Art preservation isn’t exactly a typical job for a housing authority, but the way CMHA sees it, they’re making sure the public will be able to experience artworks – both now and in the future.
When the Cuyahoga Metropolitan Housing Authority was planning to demolish its Valleyview Estates housing complex to replace it with a new mixed-income neighborhood, Cleveland architectural historian Walter Leedy was concerned for the Depression-era artworks located there.
So CMHA teamed up with Cleveland State University as well as art specialists like ICA Art Conservation to have the murals and sculptures restored and returned to various housing authority locations.
That project, it turned out, was the start of renewed interest in art conservation in the Cleveland area.
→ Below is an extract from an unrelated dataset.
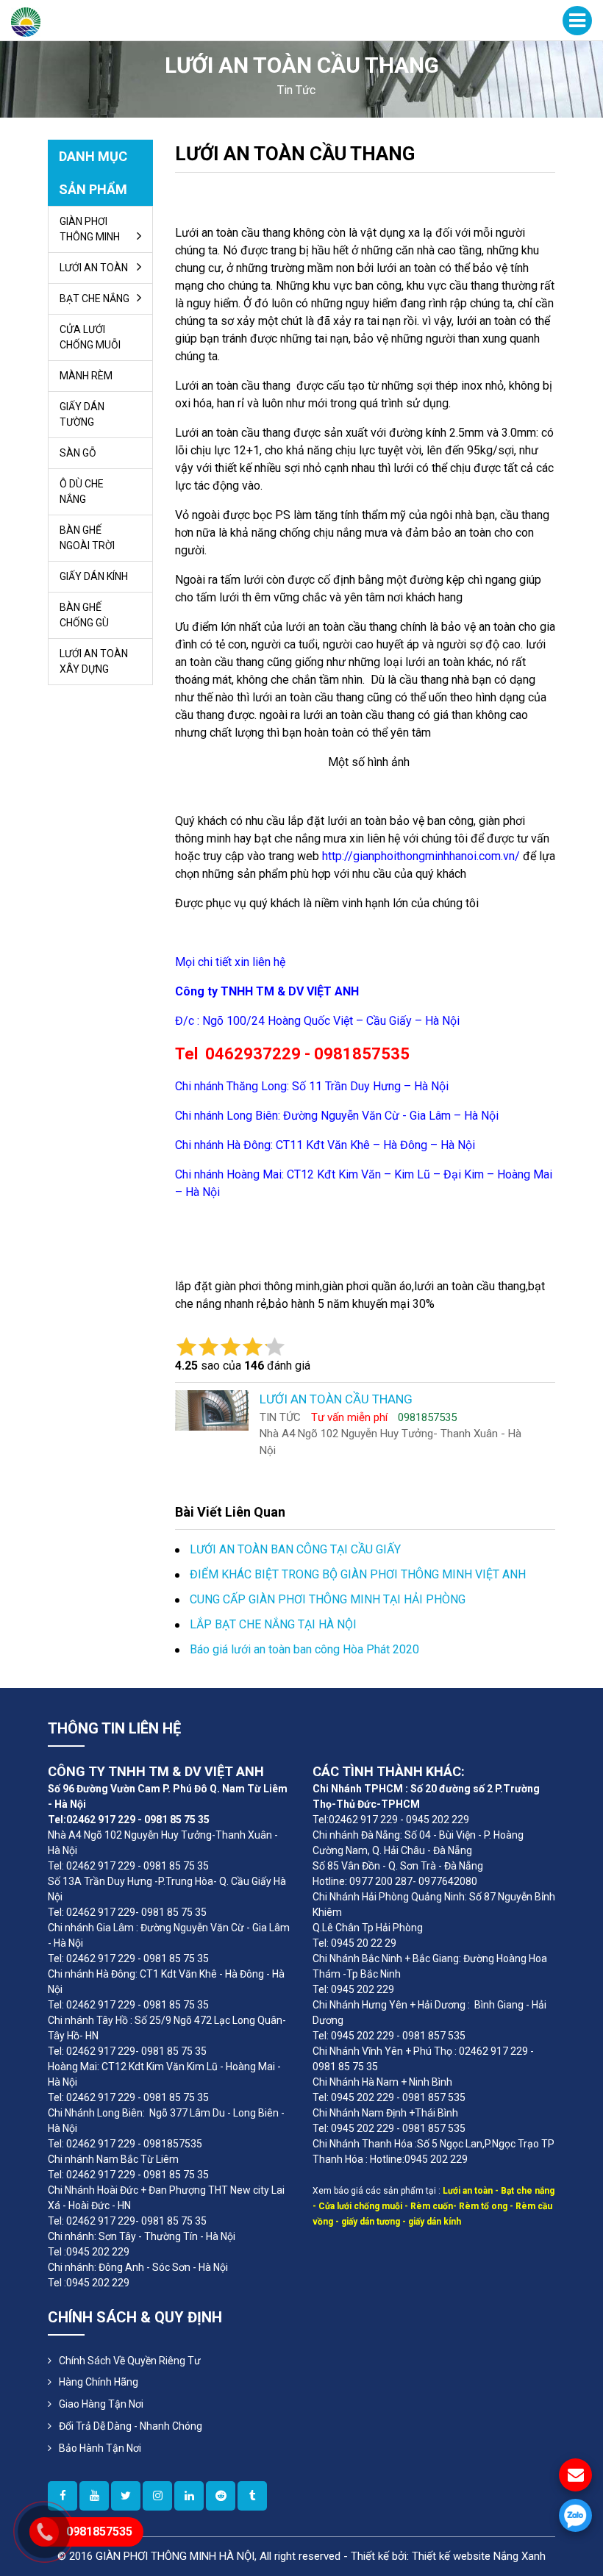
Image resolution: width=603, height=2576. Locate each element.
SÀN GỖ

The City of Cleveland is now looking into conservation for some of its city-owned artworks. Cleveland’s public broadcasting corporation is on board too. It’s hoping to install a mural from the early 1940. The Louis Grebenak mural, like many of the works CMHA is working to preserve, was a Works Progress Administration (WPA) project, part of a New Deal initiative to give the unemployed jobs creating public works, from public buildings and roads to works of art.
CMHA isn’t stopping there, either. It hired an art conservation company to preserve art at its Lakeview Terrace Community Center. And ICA came back into the picture to help the housing authority conserve and reinstall a set of paintings later on at its Woodhill Homes Community Center.
“CMHA is honored to partner with noteworthy organizations like Intermuseum Conservation Association and Cleveland State University on the WPA art projects throughout our housing portfolio. It is truly a collaborative effort in which together we have been able to preserve and redisplay these important pieces of art so they can be appreciated by the entire community,” said Jeffery K. Patterson, CMHA Chief Executive Officer.
“From ceramic tiles to cement sculptures, to beautiful murals, we have been able to showcase these pieces in a way that conjures a sense of pride and tells a real story about the history of the city.”